*Exercise details*
Copy every entry. Do not alter a single word.

[Pixel coordinate grounding data]
Content starts

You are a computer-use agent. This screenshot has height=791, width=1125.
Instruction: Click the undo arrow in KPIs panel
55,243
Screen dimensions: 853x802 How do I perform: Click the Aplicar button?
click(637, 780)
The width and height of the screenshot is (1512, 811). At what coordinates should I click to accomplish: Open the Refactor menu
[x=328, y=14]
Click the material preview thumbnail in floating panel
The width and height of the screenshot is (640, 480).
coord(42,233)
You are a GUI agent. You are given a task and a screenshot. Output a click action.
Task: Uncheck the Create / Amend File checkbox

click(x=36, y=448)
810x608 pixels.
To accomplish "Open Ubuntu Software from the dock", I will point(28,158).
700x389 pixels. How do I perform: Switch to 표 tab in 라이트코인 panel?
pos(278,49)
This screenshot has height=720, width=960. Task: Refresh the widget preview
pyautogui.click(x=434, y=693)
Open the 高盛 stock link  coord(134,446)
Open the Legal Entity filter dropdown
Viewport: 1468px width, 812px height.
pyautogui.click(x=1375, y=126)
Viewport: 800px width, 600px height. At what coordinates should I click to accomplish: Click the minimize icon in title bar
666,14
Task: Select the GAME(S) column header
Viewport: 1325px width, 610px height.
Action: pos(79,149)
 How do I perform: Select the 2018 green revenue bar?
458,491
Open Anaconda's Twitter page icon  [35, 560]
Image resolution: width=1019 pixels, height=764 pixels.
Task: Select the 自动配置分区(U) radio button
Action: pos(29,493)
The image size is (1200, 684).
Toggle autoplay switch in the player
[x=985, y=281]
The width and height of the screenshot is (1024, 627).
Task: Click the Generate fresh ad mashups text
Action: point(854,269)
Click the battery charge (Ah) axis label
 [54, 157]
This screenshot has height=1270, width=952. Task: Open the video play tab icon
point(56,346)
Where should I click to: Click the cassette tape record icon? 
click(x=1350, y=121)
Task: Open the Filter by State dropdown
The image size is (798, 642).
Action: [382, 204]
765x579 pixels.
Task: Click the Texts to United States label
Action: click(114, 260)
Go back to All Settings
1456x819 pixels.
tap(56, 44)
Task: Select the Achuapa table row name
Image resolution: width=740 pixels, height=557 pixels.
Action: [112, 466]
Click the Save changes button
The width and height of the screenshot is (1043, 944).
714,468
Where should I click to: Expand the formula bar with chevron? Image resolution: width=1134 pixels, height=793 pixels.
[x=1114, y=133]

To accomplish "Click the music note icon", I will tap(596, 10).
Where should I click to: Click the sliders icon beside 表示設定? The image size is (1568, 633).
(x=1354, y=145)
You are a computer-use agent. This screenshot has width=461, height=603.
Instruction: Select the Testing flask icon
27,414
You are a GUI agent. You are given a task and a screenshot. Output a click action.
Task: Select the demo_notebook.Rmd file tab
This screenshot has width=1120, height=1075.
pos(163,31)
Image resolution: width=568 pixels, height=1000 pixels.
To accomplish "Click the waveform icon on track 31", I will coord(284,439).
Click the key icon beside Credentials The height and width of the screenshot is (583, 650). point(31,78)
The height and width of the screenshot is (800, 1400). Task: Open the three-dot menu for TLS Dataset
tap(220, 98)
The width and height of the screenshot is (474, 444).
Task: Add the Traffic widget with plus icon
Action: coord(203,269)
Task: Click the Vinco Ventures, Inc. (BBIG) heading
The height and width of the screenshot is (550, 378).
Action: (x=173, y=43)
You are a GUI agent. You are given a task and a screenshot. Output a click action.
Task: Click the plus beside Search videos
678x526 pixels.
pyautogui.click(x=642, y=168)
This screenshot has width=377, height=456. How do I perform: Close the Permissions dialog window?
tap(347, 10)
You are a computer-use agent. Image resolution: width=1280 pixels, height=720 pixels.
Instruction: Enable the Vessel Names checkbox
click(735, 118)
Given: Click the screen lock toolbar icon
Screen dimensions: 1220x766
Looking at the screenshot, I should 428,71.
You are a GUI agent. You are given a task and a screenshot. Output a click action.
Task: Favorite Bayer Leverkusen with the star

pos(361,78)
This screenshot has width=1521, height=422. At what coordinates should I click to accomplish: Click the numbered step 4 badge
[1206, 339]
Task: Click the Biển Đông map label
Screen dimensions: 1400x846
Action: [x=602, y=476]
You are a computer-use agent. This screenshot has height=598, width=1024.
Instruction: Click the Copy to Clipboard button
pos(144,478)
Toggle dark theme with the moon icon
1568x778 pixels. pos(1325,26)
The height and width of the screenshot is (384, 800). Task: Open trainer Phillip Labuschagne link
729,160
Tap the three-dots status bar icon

Content ends

*Problem solution*
You are a computer-use agent. This screenshot has height=791, width=1125.
Instruction: Click the undo arrow in KPIs panel
55,243
Screen dimensions: 853x802 How do I perform: Click the Aplicar button?
click(637, 780)
The width and height of the screenshot is (1512, 811). At what coordinates should I click to accomplish: Open the Refactor menu
[x=328, y=14]
Click the material preview thumbnail in floating panel
The width and height of the screenshot is (640, 480).
coord(42,233)
You are a GUI agent. You are given a task and a screenshot. Output a click action.
Task: Uncheck the Create / Amend File checkbox

click(x=36, y=448)
810x608 pixels.
To accomplish "Open Ubuntu Software from the dock", I will point(28,158).
700x389 pixels. How do I perform: Switch to 표 tab in 라이트코인 panel?
pos(278,49)
This screenshot has height=720, width=960. Task: Refresh the widget preview
pyautogui.click(x=434, y=693)
Open the 高盛 stock link  coord(134,446)
Open the Legal Entity filter dropdown
Viewport: 1468px width, 812px height.
pyautogui.click(x=1375, y=126)
Viewport: 800px width, 600px height. At what coordinates should I click to accomplish: Click the minimize icon in title bar
666,14
Task: Select the GAME(S) column header
Viewport: 1325px width, 610px height.
Action: pos(79,149)
 How do I perform: Select the 2018 green revenue bar?
458,491
Open Anaconda's Twitter page icon  [35, 560]
Image resolution: width=1019 pixels, height=764 pixels.
Task: Select the 自动配置分区(U) radio button
Action: pos(29,493)
The image size is (1200, 684).
Toggle autoplay switch in the player
[x=985, y=281]
The width and height of the screenshot is (1024, 627).
Task: Click the Generate fresh ad mashups text
Action: point(854,269)
Click the battery charge (Ah) axis label
 [54, 157]
This screenshot has height=1270, width=952. Task: Open the video play tab icon
point(56,346)
Where should I click to: Click the cassette tape record icon? 
click(x=1350, y=121)
Task: Open the Filter by State dropdown
The image size is (798, 642).
Action: [382, 204]
765x579 pixels.
Task: Click the Texts to United States label
Action: click(114, 260)
Go back to All Settings
1456x819 pixels.
tap(56, 44)
Task: Select the Achuapa table row name
Image resolution: width=740 pixels, height=557 pixels.
Action: [112, 466]
Click the Save changes button
The width and height of the screenshot is (1043, 944).
714,468
Where should I click to: Expand the formula bar with chevron? Image resolution: width=1134 pixels, height=793 pixels.
[x=1114, y=133]

To accomplish "Click the music note icon", I will tap(596, 10).
Where should I click to: Click the sliders icon beside 表示設定? The image size is (1568, 633).
(x=1354, y=145)
You are a computer-use agent. This screenshot has width=461, height=603.
Instruction: Select the Testing flask icon
27,414
You are a GUI agent. You are given a task and a screenshot. Output a click action.
Task: Select the demo_notebook.Rmd file tab
This screenshot has width=1120, height=1075.
pos(163,31)
Image resolution: width=568 pixels, height=1000 pixels.
To accomplish "Click the waveform icon on track 31", I will coord(284,439).
Click the key icon beside Credentials The height and width of the screenshot is (583, 650). point(31,78)
The height and width of the screenshot is (800, 1400). Task: Open the three-dot menu for TLS Dataset
tap(220, 98)
The width and height of the screenshot is (474, 444).
Task: Add the Traffic widget with plus icon
Action: coord(203,269)
Task: Click the Vinco Ventures, Inc. (BBIG) heading
The height and width of the screenshot is (550, 378).
Action: (x=173, y=43)
You are a GUI agent. You are given a task and a screenshot. Output a click action.
Task: Click the plus beside Search videos
678x526 pixels.
pyautogui.click(x=642, y=168)
This screenshot has width=377, height=456. How do I perform: Close the Permissions dialog window?
tap(347, 10)
You are a computer-use agent. Image resolution: width=1280 pixels, height=720 pixels.
Instruction: Enable the Vessel Names checkbox
click(735, 118)
Given: Click the screen lock toolbar icon
Screen dimensions: 1220x766
Looking at the screenshot, I should 428,71.
You are a GUI agent. You are given a task and a screenshot. Output a click action.
Task: Favorite Bayer Leverkusen with the star

pos(361,78)
This screenshot has width=1521, height=422. At what coordinates should I click to accomplish: Click the numbered step 4 badge
[1206, 339]
Task: Click the Biển Đông map label
Screen dimensions: 1400x846
Action: [x=602, y=476]
You are a computer-use agent. This screenshot has height=598, width=1024.
Instruction: Click the Copy to Clipboard button
pos(144,478)
Toggle dark theme with the moon icon
1568x778 pixels. pos(1325,26)
The height and width of the screenshot is (384, 800). Task: Open trainer Phillip Labuschagne link
729,160
Tap the three-dots status bar icon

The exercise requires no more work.